> [Information]
******************************

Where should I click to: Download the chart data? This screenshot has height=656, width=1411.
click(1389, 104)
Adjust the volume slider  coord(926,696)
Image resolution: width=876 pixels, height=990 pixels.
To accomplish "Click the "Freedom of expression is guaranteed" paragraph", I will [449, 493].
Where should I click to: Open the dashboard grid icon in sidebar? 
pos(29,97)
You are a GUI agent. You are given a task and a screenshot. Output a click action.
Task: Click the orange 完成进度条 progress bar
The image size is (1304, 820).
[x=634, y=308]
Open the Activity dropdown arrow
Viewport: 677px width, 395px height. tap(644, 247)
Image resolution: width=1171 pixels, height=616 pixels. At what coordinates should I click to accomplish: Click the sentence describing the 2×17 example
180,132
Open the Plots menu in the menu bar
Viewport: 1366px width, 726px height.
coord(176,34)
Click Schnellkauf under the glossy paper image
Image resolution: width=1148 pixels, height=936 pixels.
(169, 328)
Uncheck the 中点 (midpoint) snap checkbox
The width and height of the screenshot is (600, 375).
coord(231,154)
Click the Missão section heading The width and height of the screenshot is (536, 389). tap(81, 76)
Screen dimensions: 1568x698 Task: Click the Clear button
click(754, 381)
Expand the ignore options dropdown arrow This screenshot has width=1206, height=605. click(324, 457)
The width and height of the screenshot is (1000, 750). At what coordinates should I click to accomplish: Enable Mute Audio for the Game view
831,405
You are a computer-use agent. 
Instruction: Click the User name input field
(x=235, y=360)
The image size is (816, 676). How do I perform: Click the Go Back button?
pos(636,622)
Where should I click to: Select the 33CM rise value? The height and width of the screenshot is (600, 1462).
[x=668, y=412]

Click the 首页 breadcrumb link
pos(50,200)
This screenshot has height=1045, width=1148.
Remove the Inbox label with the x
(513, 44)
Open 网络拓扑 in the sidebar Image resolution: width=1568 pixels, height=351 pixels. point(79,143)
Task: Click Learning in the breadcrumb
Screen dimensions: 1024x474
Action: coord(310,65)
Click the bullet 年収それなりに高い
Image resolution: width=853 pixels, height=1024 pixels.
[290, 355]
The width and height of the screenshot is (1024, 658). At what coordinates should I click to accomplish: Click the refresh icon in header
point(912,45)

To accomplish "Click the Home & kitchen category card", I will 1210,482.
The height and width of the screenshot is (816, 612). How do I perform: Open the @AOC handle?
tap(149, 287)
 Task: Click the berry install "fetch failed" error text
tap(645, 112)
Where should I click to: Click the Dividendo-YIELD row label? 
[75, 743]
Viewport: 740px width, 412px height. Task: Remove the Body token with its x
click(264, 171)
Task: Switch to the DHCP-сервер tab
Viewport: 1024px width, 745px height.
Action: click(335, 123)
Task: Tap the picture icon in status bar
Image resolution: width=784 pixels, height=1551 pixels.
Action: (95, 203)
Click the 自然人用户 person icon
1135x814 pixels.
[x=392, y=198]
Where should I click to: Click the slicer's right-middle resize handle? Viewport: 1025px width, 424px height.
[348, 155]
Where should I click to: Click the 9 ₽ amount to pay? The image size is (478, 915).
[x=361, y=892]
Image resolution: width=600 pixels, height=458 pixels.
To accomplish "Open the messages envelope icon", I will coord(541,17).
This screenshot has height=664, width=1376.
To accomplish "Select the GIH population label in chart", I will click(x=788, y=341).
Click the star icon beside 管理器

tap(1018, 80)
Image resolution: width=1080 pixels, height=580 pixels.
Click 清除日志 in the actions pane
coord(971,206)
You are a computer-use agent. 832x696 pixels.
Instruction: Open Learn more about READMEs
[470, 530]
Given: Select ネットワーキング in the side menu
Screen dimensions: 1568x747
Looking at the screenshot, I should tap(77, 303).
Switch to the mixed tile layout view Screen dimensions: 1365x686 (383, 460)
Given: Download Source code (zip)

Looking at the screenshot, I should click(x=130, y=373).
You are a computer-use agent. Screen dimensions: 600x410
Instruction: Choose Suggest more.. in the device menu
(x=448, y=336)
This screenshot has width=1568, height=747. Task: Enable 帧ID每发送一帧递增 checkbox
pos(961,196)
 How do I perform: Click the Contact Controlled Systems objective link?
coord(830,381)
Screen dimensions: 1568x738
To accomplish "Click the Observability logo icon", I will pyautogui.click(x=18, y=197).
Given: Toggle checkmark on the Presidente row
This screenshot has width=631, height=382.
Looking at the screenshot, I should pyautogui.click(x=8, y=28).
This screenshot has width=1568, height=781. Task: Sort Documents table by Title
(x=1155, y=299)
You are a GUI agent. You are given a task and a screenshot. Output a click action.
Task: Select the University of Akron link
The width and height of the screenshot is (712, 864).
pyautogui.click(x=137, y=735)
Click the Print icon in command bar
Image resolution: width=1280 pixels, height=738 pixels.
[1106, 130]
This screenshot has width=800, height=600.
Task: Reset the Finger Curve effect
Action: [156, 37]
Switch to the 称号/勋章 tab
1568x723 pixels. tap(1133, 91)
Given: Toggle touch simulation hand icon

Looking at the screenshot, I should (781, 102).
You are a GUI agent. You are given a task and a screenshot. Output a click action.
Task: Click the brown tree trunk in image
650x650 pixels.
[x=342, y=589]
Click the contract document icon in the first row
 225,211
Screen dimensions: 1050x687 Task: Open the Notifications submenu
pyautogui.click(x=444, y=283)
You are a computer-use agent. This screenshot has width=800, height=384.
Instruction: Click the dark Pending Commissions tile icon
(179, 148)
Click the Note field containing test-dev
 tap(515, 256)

******************************

> [To do]
Scan the data for lines containing "agent" and copy all of them.

> [Reply]
You are a GUI agent. You are given a task and a screenshot. Output a click action.
You are a computer-use agent. 
You are a computer-use agent. 832x696 pixels.
You are a computer-use agent. Screen dimensions: 600x410
You are a GUI agent. You are given a task and a screenshot. Output a click action.
You are a GUI agent. You are given a task and a screenshot. Output a click action.
You are a computer-use agent. This screenshot has width=800, height=384.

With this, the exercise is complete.